Die Gruppe von beschäftigungslosen Schachspielern im Halbgebüsch

Die rosige Möchtegern-Dame im randvollen Bus, die sich jedes Mal angeekelt dort anfasst, wo sie jemand unabsichtlich berührt hat, mit einem Gesicht und einer Gestik, als wäre sie gerade schwer verwundet worden.
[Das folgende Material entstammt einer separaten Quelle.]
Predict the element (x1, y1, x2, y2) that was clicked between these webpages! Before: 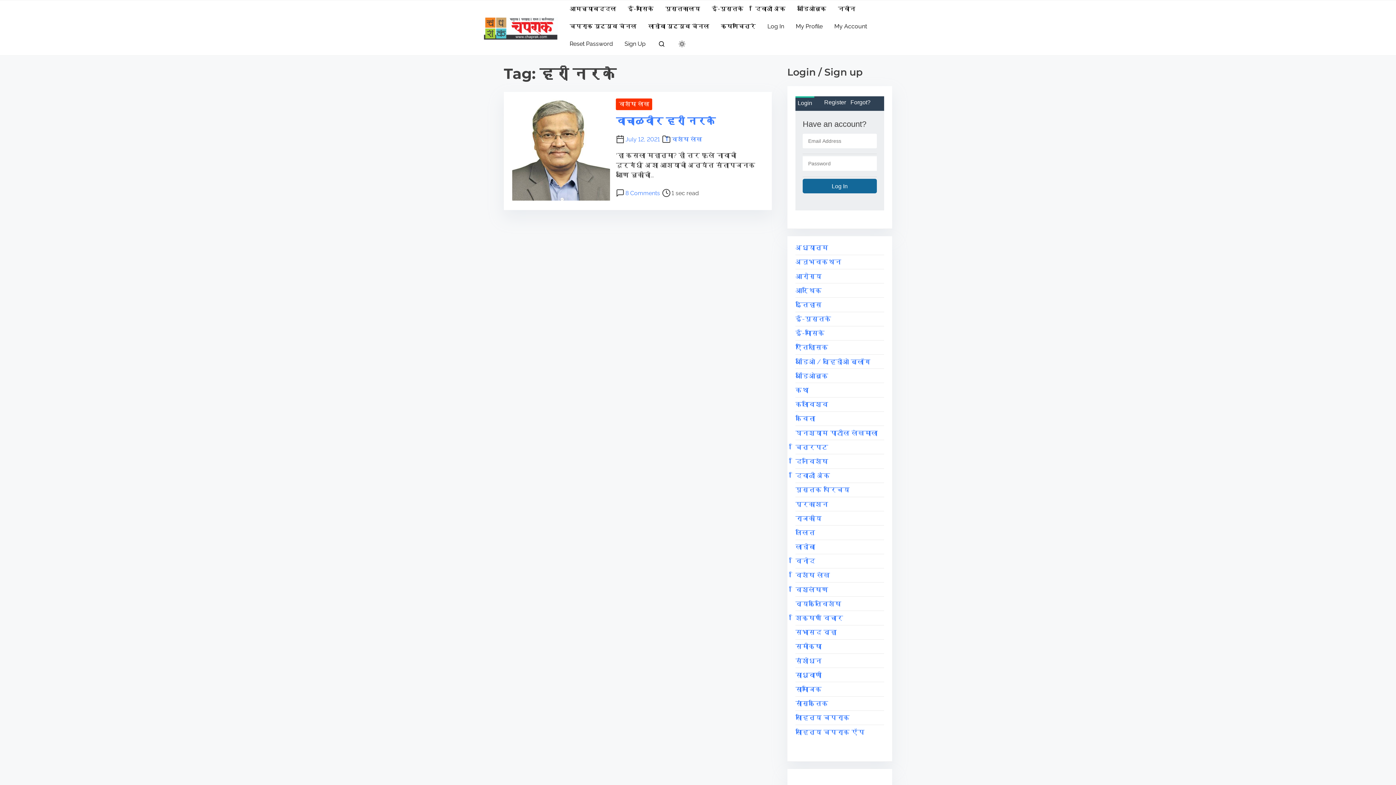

Die ausgelaugte und dankbare Mutter eines dreißigjährigen Sohnes im Rollstuhl und ihre symbolischen Helferssom

Die Menschenmasse aus Menschenmasse

Die Abschiedsparty für die holländischen Hipster-Designer (www.rawcolour.nl), daraufhin die unglaublich deplatzierte Hoola-Hoop-Tänzerin und ihr Freund der halbnackte Clown, dessen Witz niemand verstehen konnte

Und so oft: Die bösartige, hinterlistige, unfassbare russische Grammatik die bei Deklinationen jedes Wort bis zu Unkenntlichkeit zerhackstückeln muss- und die ich gerade deswegen umso mehr lieben muss

…so, das war’s fürs Nächste- und natürlich: Man kann gespannt bleiben.
Ich habe mich letztens übrigens sehr gefreut, als jemand angemerkt hat, dass der Blog unter anderem auch lustig sei: Ich finde vieles eigentlich lustiger als erstaunlich.
Erstaunlich. (höhöö!)

p.s.: Organisatorisches: Am 6. Dezember bekommen wir endlich unser Jahresvisum, mit mehrfacher Einreise, (Ja, endlich legal!) sodass ich dann von 22.12. bis 6.1. in Delhi sein kann- ich hoffe dass das klappt. Und ja. Nachdem mir meine Bankkarte gestohlen worden wurde, habe ich endlich über zehn Umwege eine Neue. Ein großes Danke hier an meine Elterleins, die das so hinbiegen konnten.